Maximizing Research Opportunities During Your Preliminary Medicine Residency

Why Research Matters During a Preliminary Medicine Year
For many MD graduates, a preliminary medicine year (prelim IM) is a transitional step: a required base year before anesthesia, neurology, radiology, dermatology, PM&R, or other advanced specialties. Because it is “just one year,” some residents assume there is no realistic opportunity for research during residency in this setting.
That assumption can quietly disadvantage you.
Even in a single-year preliminary medicine residency, well-chosen resident research projects can:
- Strengthen your application to an advanced specialty or fellowship
- Build relationships and mentorship in an academic environment
- Sharpen critical thinking, literature appraisal, and data interpretation skills
- Generate posters, presentations, and possibly publications
- Demonstrate initiative and scholarly productivity—particularly valuable if your allopathic medical school match did not land you in your ideal specialty on the first try
This article is written specifically for the MD graduate residency audience completing a prelim IM year. It will walk you through realistic ways to do research during residency, how to choose feasible projects within a busy schedule, and how to leverage those projects for an academic residency track or fellowship later on.
Understanding the Landscape: Research in a One-Year Prelim IM Program
A preliminary medicine year is different from a categorical internal medicine residency in scope and timing. Understanding these differences is key to planning effective research.
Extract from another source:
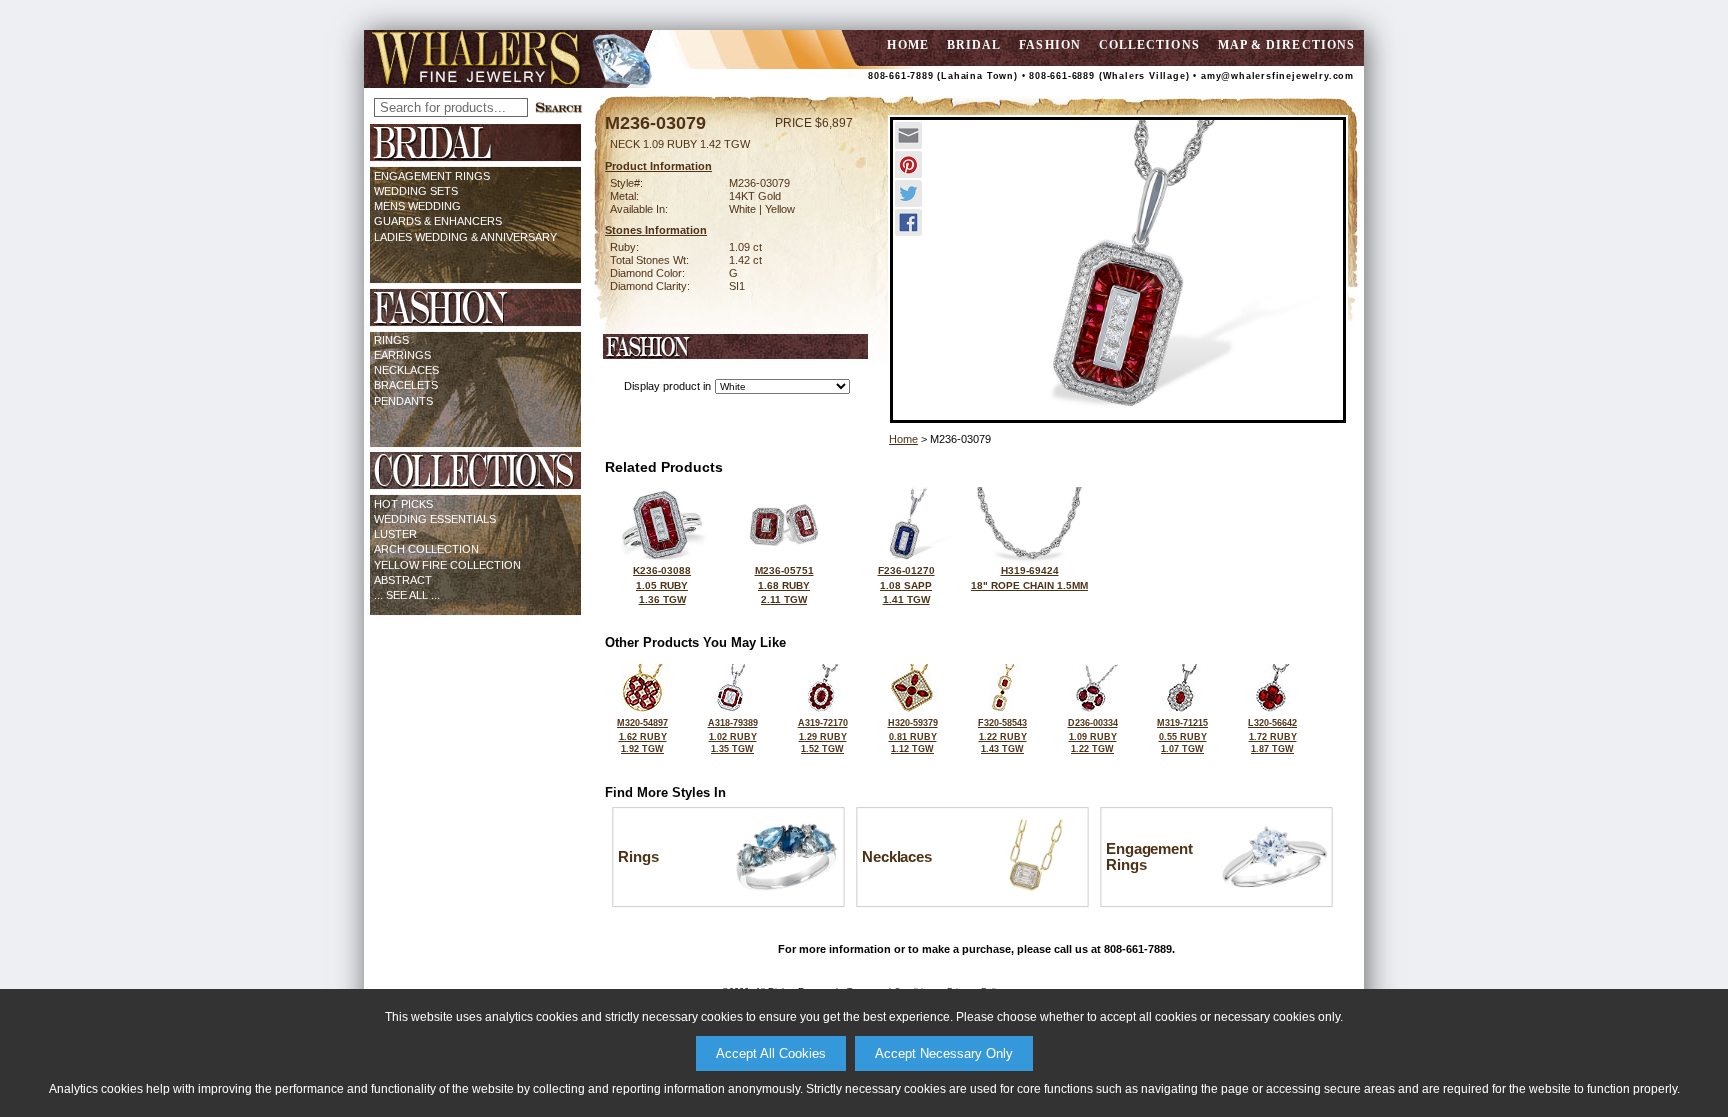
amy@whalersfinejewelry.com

Structural Realities of a Prelim Year
Most preliminary medicine programs share common characteristics:
- Duration: 12 months, with no internal medicine continuity clinic after the year
- Schedule: High-intensity rotations—general wards, ICU, nights, emergency medicine, subspecialty consults
- Priorities: Service-heavy schedules with strong focus on immediate patient care
- Long-term continuity: You will likely leave the institution after one year to join your advanced specialty
All of this means:
- Longitudinal or multi-year resident research projects are usually not realistic
- You need projects that can reach at least a presentable endpoint (poster, abstract, QI presentation) within 6–10 months
- You must be efficient and intentional about choosing mentors, topics, and project scope
Types of Research That Fit a Prelim Year
In this context, the best research during residency options are those that are time-bound and relatively contained:
Case reports and case series
- Feasible with one or a few interesting patients
- Short timeline (weeks to a few months)
- Ideal starting point if you’ve never published before
Retrospective chart reviews
- Use existing data from EMR
- No need to recruit patients prospectively
- Can be completed with well-defined inclusion criteria and narrow aims
Quality improvement (QI) and patient safety projects
- Integrate directly with your clinical work
- Often supported institutionally (e.g., required QI curriculum)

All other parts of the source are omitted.